Give your husband a written list of what you have to do each morning and evening to get everyone ready (including yourself) and prepared for the day and night. Show him so he can see what all is on your plate in addition to your work schedule. Men don't get the big picture because they usually aren't the ones doing it all. SHOW him, and ask him to pick a few of the things and take them on so you won't become the angry stressed wife and mom!

I'm sorry he's not a morning person, and maybe some of the things on the list could be done the night before, but he needs to help you out and if that means getting his booty out of bed, then so be it. Maybe he should bathe the kids while you cook or vice versa. You can put them to bed, and he cleans the kitchen. Become a team.

Since he's working less, he should bear more of the duties, even if he pulls more weight with the financial and benefits side. He's obviously home more, so he has to take on more responsibility there. That is FAIR. Show him in black and white, and see what he says. Betcha he has no clue how much truly is on your plate and how overwhelming it actually looks when written down.

Good luck!

T.S.

answers from Denver on

Pick up a copy of Cheryl Richardson's "The Art of Extreme Self-Care." and spend 5 minutes a day reading it. She has amazing information about the vital importance of learning self-care and how to create it in your chaotic life.
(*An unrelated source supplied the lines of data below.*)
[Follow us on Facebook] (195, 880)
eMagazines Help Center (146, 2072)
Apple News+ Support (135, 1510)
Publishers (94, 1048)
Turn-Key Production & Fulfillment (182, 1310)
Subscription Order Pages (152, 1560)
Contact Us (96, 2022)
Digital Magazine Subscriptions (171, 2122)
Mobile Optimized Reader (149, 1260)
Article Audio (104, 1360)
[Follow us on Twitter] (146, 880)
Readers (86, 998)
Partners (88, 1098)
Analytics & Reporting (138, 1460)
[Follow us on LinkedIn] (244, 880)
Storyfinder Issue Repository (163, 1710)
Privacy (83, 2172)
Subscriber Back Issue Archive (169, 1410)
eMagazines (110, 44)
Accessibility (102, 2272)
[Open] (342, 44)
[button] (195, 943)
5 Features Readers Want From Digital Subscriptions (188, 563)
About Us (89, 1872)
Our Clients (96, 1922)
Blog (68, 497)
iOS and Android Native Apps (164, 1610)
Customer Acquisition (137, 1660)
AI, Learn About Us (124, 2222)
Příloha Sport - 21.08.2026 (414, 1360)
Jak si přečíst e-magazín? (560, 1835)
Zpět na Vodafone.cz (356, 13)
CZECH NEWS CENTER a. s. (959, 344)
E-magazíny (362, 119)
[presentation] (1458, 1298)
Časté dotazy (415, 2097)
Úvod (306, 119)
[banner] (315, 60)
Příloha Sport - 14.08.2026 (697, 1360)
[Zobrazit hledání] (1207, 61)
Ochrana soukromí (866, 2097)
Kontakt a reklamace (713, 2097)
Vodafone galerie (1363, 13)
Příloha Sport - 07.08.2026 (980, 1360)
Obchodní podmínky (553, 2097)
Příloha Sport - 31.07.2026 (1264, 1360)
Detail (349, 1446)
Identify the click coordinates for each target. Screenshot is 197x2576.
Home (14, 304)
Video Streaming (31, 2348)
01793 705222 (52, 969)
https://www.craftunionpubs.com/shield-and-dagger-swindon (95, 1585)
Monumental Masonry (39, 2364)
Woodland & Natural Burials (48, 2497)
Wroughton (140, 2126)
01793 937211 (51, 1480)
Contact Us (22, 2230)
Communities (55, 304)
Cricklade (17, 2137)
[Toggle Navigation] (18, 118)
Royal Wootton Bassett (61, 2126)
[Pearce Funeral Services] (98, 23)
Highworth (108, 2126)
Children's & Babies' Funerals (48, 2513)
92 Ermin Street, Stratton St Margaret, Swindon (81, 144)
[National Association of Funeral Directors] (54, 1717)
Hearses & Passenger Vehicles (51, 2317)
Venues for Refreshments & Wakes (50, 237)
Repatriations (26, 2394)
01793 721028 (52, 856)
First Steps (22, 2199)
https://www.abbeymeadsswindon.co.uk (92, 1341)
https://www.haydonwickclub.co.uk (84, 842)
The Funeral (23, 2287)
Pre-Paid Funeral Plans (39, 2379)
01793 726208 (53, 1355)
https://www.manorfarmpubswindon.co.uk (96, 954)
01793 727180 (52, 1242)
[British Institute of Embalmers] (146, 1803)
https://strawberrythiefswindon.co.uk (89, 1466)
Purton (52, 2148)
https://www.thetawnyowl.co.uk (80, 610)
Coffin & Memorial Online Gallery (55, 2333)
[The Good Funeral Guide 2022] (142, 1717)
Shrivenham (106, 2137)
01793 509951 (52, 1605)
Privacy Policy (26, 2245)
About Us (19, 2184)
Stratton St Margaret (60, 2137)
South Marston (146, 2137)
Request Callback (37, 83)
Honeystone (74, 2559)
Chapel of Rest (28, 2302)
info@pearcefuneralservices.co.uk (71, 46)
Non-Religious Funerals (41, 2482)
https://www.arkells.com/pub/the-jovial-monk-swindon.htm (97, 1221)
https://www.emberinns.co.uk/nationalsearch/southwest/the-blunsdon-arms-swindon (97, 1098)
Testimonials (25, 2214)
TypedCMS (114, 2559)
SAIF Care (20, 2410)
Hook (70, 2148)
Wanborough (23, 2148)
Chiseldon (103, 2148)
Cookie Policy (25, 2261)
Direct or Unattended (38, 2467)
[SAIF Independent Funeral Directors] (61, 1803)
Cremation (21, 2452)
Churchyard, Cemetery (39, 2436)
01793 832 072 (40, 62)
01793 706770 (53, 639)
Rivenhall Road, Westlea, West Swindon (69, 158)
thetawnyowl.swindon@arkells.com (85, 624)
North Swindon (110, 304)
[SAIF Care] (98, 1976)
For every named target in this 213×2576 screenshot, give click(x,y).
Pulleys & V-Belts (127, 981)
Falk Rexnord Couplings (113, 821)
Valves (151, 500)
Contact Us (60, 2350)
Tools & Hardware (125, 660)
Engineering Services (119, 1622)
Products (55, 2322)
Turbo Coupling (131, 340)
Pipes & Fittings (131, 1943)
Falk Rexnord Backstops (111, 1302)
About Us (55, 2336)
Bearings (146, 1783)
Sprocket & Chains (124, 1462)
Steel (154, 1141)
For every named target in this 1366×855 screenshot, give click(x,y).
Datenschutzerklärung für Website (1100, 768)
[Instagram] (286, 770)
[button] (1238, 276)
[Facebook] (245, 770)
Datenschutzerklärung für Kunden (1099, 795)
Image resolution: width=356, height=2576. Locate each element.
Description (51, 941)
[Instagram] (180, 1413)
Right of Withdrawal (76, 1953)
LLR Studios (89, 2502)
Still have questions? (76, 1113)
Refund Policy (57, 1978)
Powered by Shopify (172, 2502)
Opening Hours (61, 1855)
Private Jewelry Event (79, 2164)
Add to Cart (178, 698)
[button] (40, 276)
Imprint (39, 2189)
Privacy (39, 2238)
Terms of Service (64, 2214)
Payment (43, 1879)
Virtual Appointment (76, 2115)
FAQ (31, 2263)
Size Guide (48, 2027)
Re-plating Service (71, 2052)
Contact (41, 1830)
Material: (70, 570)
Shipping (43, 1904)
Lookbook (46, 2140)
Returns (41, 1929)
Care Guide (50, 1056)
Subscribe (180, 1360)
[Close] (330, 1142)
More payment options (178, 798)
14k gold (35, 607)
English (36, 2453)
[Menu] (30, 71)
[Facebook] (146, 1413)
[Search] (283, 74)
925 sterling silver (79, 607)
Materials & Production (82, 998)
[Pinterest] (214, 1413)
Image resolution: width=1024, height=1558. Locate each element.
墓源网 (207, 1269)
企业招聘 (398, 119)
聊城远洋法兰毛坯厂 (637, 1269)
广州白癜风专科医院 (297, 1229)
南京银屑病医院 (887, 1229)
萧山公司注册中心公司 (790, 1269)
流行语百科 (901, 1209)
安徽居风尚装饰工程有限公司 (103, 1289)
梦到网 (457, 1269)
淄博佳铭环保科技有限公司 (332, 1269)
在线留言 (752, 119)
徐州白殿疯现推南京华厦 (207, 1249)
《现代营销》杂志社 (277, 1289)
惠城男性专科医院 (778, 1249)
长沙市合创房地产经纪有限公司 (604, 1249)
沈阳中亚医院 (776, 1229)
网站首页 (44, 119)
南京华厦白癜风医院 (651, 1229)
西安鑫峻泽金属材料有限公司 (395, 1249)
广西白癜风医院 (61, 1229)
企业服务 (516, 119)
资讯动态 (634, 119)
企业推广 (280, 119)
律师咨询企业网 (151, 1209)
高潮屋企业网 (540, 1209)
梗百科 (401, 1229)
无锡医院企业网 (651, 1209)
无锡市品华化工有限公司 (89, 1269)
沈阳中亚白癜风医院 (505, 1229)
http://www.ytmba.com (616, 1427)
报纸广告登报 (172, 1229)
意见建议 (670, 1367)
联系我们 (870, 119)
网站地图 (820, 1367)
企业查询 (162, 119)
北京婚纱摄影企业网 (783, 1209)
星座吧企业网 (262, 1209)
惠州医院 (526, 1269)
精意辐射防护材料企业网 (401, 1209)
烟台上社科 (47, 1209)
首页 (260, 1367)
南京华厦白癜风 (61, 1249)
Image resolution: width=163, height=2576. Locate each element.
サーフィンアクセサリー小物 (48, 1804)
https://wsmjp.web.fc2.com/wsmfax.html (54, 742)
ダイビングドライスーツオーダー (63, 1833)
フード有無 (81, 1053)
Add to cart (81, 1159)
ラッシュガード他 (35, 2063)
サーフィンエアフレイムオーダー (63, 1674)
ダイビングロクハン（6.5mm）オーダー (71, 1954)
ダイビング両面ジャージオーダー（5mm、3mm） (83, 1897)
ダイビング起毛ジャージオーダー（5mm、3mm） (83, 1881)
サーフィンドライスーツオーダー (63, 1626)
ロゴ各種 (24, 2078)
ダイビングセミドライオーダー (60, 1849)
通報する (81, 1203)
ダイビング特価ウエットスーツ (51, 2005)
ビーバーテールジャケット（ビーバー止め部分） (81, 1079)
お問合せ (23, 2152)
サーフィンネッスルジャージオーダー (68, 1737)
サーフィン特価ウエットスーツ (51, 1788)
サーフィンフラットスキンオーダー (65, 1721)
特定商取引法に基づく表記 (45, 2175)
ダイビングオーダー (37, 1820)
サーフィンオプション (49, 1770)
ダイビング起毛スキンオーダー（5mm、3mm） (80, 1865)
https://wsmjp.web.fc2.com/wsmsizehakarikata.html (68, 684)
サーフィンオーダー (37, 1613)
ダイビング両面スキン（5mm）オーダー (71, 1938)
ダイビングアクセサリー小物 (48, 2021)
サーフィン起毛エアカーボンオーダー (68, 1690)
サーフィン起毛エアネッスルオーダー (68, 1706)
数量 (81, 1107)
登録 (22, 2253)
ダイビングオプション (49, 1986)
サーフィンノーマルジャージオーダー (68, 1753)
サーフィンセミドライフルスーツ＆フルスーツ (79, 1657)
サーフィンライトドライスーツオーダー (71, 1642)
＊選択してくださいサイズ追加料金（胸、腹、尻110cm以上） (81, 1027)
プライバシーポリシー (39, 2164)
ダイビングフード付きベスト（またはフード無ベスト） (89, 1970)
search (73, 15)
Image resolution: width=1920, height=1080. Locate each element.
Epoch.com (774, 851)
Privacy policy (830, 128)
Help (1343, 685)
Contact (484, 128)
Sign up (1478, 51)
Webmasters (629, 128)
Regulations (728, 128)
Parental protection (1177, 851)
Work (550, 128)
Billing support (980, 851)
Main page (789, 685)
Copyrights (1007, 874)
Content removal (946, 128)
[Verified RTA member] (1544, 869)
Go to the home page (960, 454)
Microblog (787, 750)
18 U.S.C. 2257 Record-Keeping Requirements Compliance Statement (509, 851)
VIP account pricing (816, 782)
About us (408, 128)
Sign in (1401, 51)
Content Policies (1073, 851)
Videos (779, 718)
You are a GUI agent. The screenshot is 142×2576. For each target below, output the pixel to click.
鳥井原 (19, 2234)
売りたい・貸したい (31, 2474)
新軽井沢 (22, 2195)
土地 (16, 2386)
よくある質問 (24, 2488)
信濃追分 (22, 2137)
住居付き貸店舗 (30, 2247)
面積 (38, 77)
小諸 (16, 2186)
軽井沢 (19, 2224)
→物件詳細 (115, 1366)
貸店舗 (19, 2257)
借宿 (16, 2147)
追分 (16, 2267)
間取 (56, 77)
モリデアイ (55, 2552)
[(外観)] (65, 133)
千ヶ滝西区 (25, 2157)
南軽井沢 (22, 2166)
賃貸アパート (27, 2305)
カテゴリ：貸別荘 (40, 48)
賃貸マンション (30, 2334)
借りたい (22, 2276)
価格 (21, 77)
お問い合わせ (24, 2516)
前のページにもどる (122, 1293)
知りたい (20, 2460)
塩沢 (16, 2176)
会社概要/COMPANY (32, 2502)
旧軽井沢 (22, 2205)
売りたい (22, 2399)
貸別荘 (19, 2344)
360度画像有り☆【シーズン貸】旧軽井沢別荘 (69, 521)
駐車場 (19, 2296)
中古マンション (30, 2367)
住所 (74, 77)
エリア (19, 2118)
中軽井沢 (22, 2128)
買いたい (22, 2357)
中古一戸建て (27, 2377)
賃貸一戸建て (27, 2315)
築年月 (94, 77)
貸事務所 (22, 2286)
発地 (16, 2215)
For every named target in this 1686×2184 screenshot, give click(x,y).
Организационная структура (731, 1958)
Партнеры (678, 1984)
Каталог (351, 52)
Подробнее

Also extremely important is to learn to communicate openly, clearly, and directly with your husband. You may not realize you are expecting him to just get what is going on for you or you may be hinting or beating around the bush instead and he isn't picking up on the hints. Or you may be waiting until you are fed up and then your words come out as blame and accusations and he just tunes you out. Sitting down with him when you are both calm and explaining directly how you are feeling and what you are experiencing can really support you.